**Exercise objective**
Every line below from the one with "Instruction: Select the" through the one with "Viewport: 1200px width, 709px height." should be retyped exactly, both ends included; no other lines and no pictures.

**Supplied entries**
[Start of section]
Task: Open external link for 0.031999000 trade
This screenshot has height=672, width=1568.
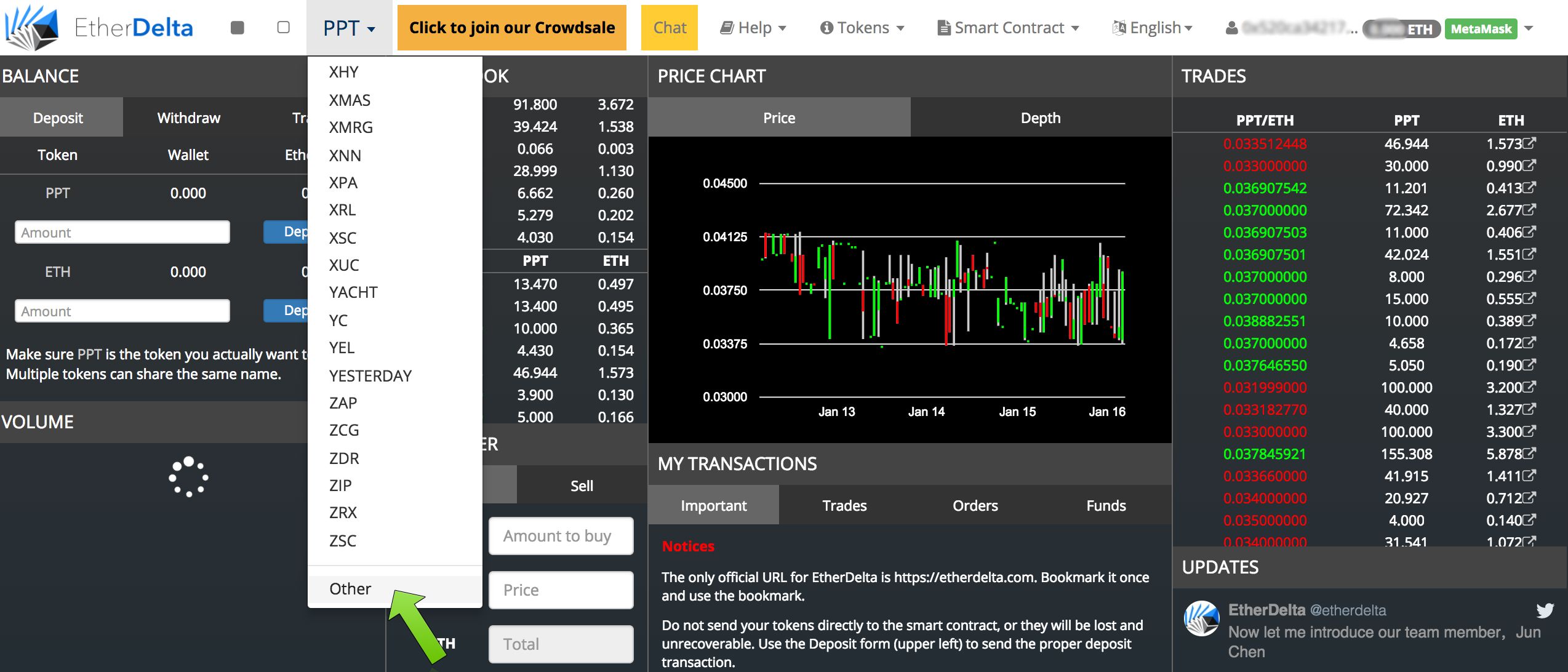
[End of section]
[Start of section]
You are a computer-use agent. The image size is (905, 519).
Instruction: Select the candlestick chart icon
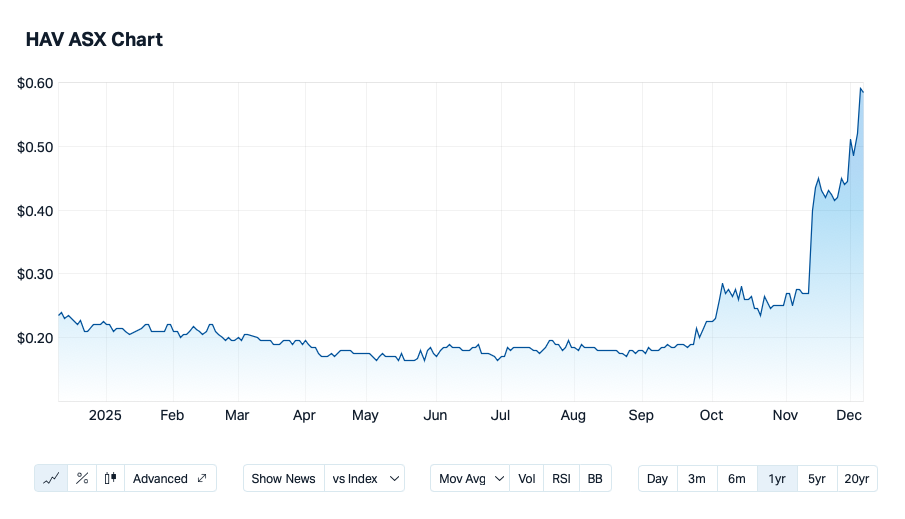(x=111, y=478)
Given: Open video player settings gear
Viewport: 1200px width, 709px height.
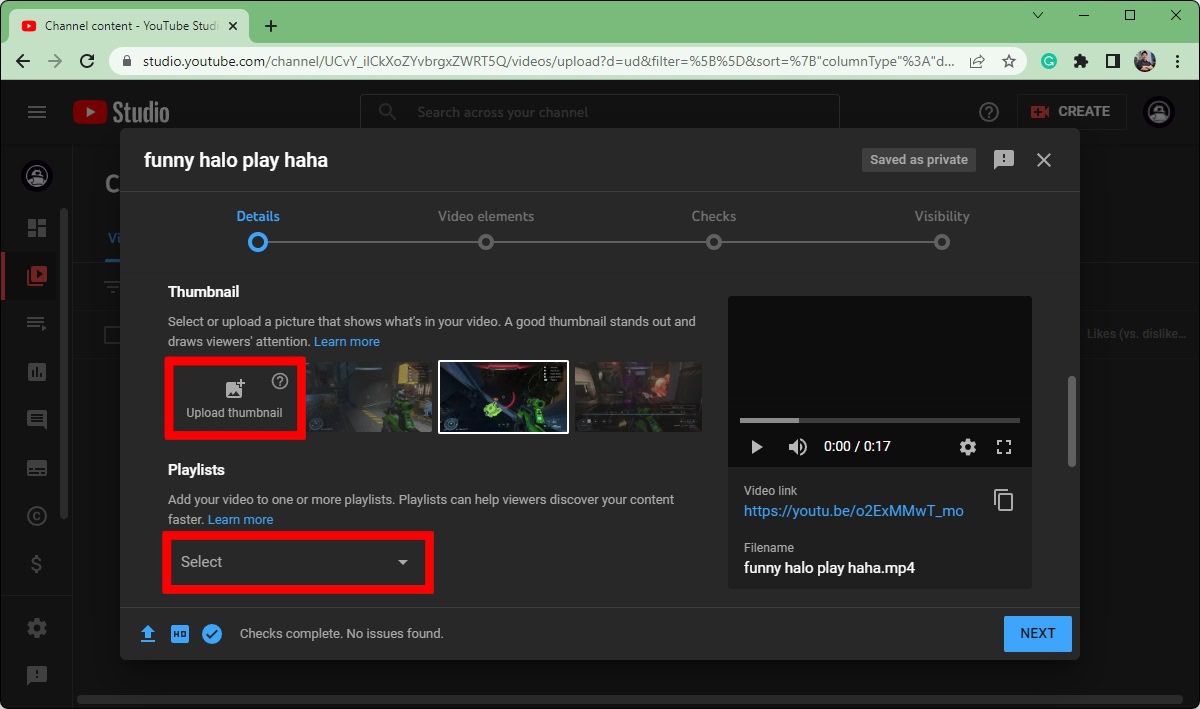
[End of section]
**Response for this exercise**
Instruction: Select the candlestick chart icon
(x=111, y=478)
Given: Open video player settings gear
Viewport: 1200px width, 709px height.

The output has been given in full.